Quando um cidadão português é detido no estrangeiro é dever do Estado português interessar-se pela sorte dessa pessoa, verificar se estão garantidas as condições essenciais de assistência jurídica de modo a que a Justiça seja aplicada satisfatoriamente e, se for caso disso, apoiar a extradição desse cidadão para que a sentença possa ser cumprida em Portugal.
Desde 7 de maio de 2018 que o Governo português está avisado sobre a detenção de um português pelas autoridades de Marrocos. Quando o alerta foi dado, já João António Carvalho Gandum estava detido há 16 meses a aguardar julgamento. Tratar-se-á de um caso de alegada fraude relativamente a um negócio de terrenos. Não é um crime de sangue, não é um caso de tráfico de droga.
Na informação que foi enviada ao Ministério dos Negócios Estrangeiros, à Procuradoria-Geral da República, à Provedoria de Justiça e à Comissão de Assuntos Constitucionais, Direitos, Liberdades e Garantias da Assembleia da República, foi especificado que João Gandum estava na prisão de Oukasha, em Casablanca, sob o número 68418, na Cela 3 do pavilhão 3.
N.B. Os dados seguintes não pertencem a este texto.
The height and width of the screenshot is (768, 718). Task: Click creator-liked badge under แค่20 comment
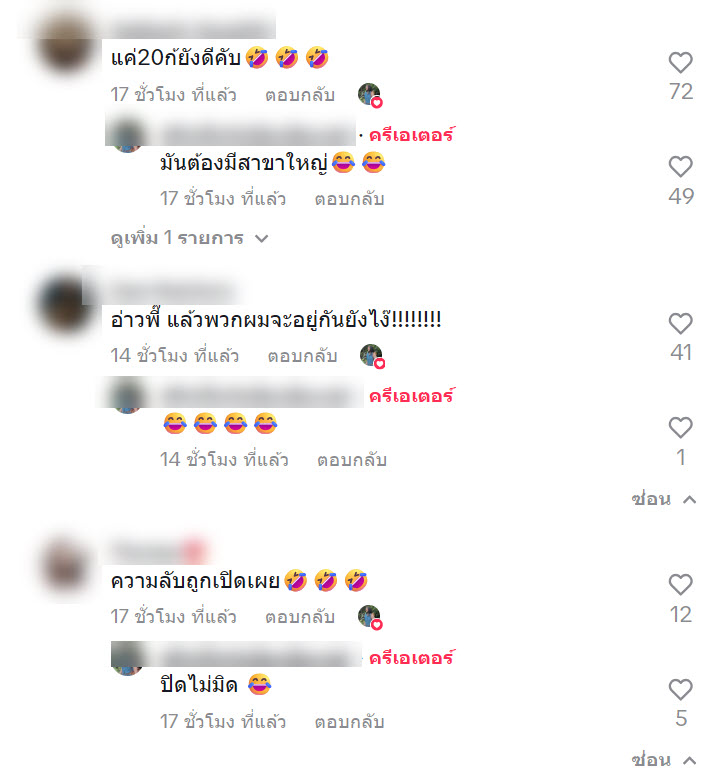click(x=370, y=95)
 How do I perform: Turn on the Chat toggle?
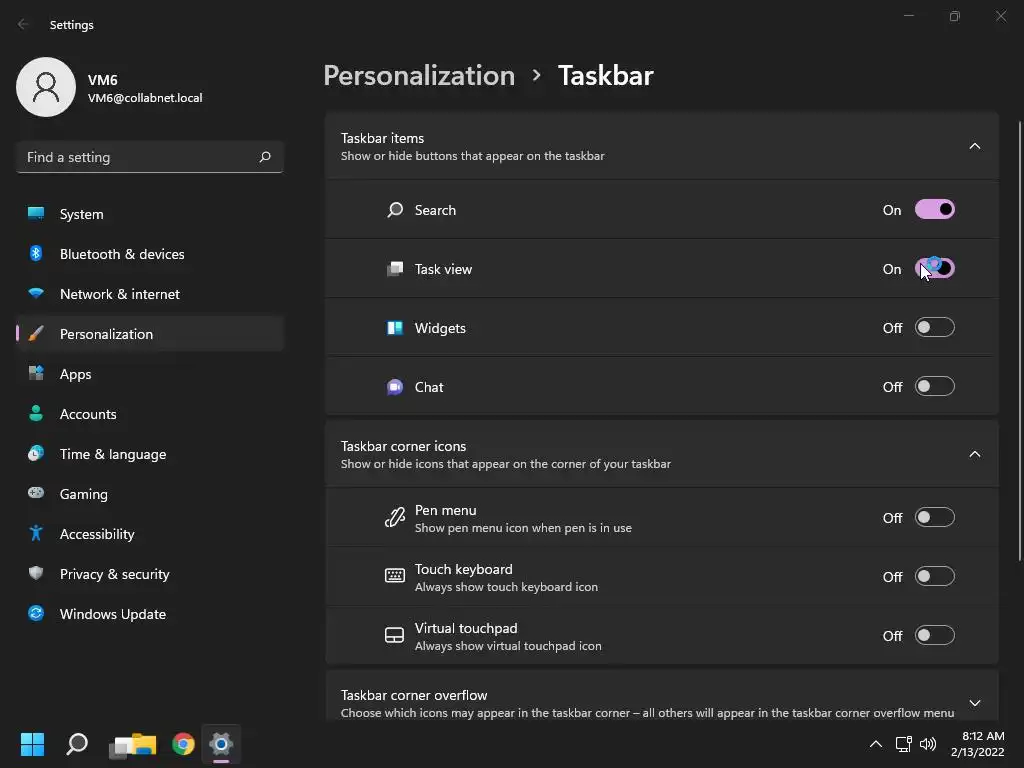935,387
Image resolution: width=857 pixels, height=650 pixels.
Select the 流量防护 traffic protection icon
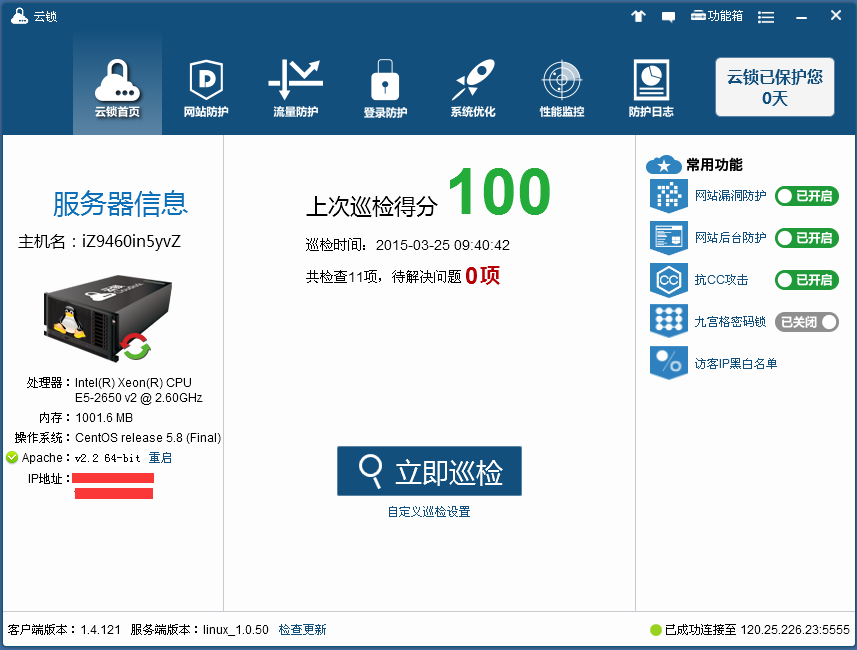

Oukasha é um estabelecimento prisional sobrelotado onde as condições de vida dos detidos estão abaixo dos mínimos exigíveis. Há muito que os relatórios sobre esta cadeia marroquina denunciam uma situação insustentável.

A comunicação sobre a sorte de João Gandum foi recebida pelas entidades oficiais portuguesas, mas não surtiu reações de monta. Alguém do Consulado de Portugal foi duas vezes à cadeia falar com Gandum. E foi tudo, apesar de com o passar do tempo o português ter ficado sem meios financeiros, o advogado ter desaparecido e , assim, apesar de se proclamar inocente, acabar por ser julgado e condenado a oito anos de prisão.
João Gandum manifestou já a vontade de vir cumprir os anos de cadeia a que foi condenado numa prisão portuguesa. Segundo informações agora divulgadas pela APAR – Associação Portuguesa de Apoio ao Recluso, um Procurador marroquino diz que o processo de extradição deste cidadão português não tem andamento por “falta de interesse” do Consulado português em Casablanca.
O recluso está detido, há vários anos, sem visitas, condenado num processo onde não teve meios para se defender. Entretanto, viu morrer, ao seu lado, outro português que se ali se encontrava detido. Ficou ainda mais só, numa prisão em Marrocos.